One of the easiest ways to get started developing on Liferay’s platform is to modify its look and feel. You can change everything from its favicon to its entire design to match your branding. As you determine your requirements for your look and feel, the best approach for customizing Liferay is to determine the minimum effort needed to achieve the desired result. The most compatible way to do this is to use client extensions. This gives you the most freedom, because you can use any of Liferay’s deployment approaches: SaaS, PaaS, or self-hosted. You should be able to achieve what you want with client extensions for all but the most extreme cases.

Customizations presented here go from simplest to the most complex.

Theme Favicon Client Extensions

Override the favicon for your pages in Liferay. When deployed, the provided icon file becomes available for any page in Liferay. You can access it in a separate Client Extensions tab when you configure the favicon for a page from the Page Design Options menu.

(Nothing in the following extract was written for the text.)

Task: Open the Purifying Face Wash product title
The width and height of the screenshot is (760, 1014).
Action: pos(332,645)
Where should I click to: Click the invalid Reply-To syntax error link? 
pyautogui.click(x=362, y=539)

When you configure the favicon for a page, access the favicon from your client extension from a special Client Extensions tab.

CSS Client Extensions

CSS client extensions introduce new CSS styling to pages. A deployed CSS client extension on a page adds to the page’s existing styling, including theme and style book settings.

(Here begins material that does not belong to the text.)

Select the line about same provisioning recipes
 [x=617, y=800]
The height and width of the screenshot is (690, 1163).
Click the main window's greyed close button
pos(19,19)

Specify a CSS client extension in your client-extension.yaml file :

type: globalCSS

See Using a CSS Client Extension to get started.

Theme CSS Client Extensions

While CSS client extensions add styling to pages, theme CSS client extensions override styling on the page, including from the site’s theme. The client extension uses a clay.css file and a main.css file to replace the identically named files normally used in your site’s theme.

You can add this type of client extension as an option from Client Extensions in the Liferay Applications menu.

Add a theme CSS client extension to replace CSS provided by your site's theme.

Note

The clay.css and main.css files must be hosted remotely to use this type of client extension.

As this client extension fully replaces the default CSS contained in the theme, make sure to provide Clay styling for any out-of-the-box widgets that are used by Liferay. Alternatively, to fix the styling of a particular Liferay widget, wrap the widget in a container that includes the cadmin CSS class under the container element’s Advanced tab.

Specify a Theme CSS client extension in your client-extension.yaml file:

type: themeCSS

JavaScript Client Extensions

The JavaScript client extension adds a JavaScript file you specify to whatever page you want. Your script has access to the DOM and can perform customized actions.

Theme Sprite Map Client Extensions

Theme sprite map client extensions override the sprite map for site pages. Define the sprite map as an .svg image, and it replaces the one used by your site’s current theme.

Specify a theme sprite map client extension in your client-extension.yaml file:

type: themeSpritemap

Editor Config Contributor Client Extensions

Liferay DXP 2024.Q1+/Portal 7.4 GA112+

Editor Config Contributor client extensions override existing CKEditor configurations in a ConfigContributor.java file.

Important

The client extension’s configuration options must match the ConfigContributor it’s overriding (i.e., portlet names, editor names, and editor config keys).

Specify an Editor Config Contributor client extension in your client-extension.yaml file:

type: editorConfigContributor

Themes (PaaS or self-hosted only)

Finally, themes are a traditionally deployed asset to Liferay, which is why they are only available via PaaS or self-hosted platforms. You can define your own complete look and feel with themes.